Medina also cited the need for subdivision owners to come up with corresponding board resolutions on the right amount of sticker fees that should be collected. 

Meanwhile, a rumbling sound followed by shattering glass will signal the start of the nationwide earthquake drill at Quezon City Hall on Friday.

Sirens will be sounded off at 2 p.m. before employees are evacuated from the buildings and headed into various assembly points within the city hall compound.

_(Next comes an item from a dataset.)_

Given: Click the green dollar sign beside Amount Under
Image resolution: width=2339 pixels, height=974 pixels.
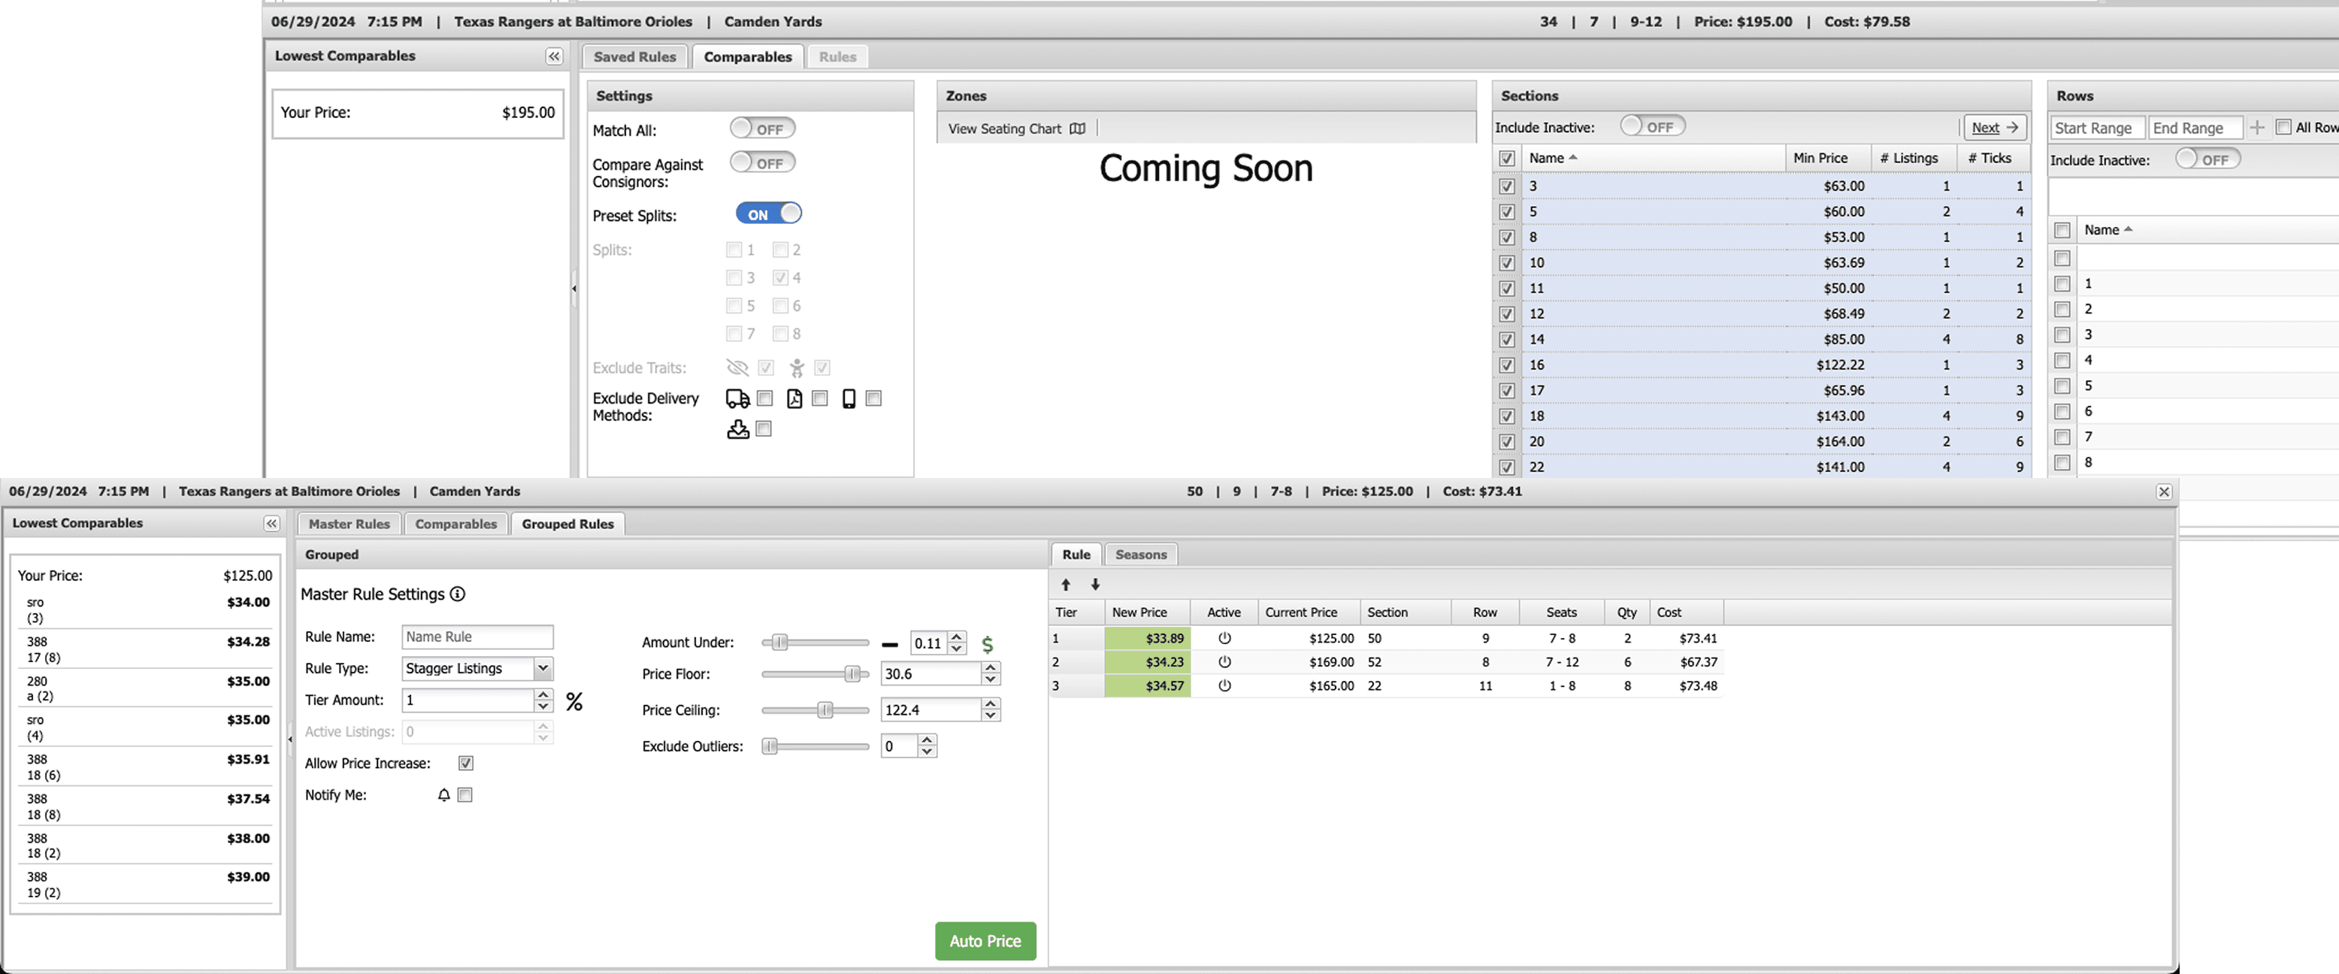Looking at the screenshot, I should coord(987,644).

Emergency response personnel from the QC Disaster Risk Reduction Management Office, the Department of Public Order and Safety, and the Bureau of Fire Protection as well as the disaster action teams organized in each department will then simulate various crisis scenarios that are expected to happen in case a powerful earthquake gets triggered by the movement of the West Valley Fault.

The West Valley Fault traverses nine barangays in Quezon City—Ugong Norte, White Plains, St. Ignatius, Blue Ridge B, Old Balara, Pansol, Bagumbayan, Batasan Hills, and Bagong Silangan.

“We want to make the situation as real as possible so we’ll be able to make an honest assessment of our state of preparedness,” Karl Michael Marasigan, chief of the Quezon City DRRMO, said.

City hall’s normal business operations will resume after the hour-long drill.

After the evacuation of all city hall buildings and the accounting of personnel, the QC DRRMO will activate its Incident Management Team and set up its Incident Command Center at the city hall flagpole area.

“Mayor Herbert Bautista has given top priority to public safety and the city government’s emergency response and disaster management capability is at its unprecedented peak. The drill will test whether our technical skills match the needs of the city,” Marasigan said.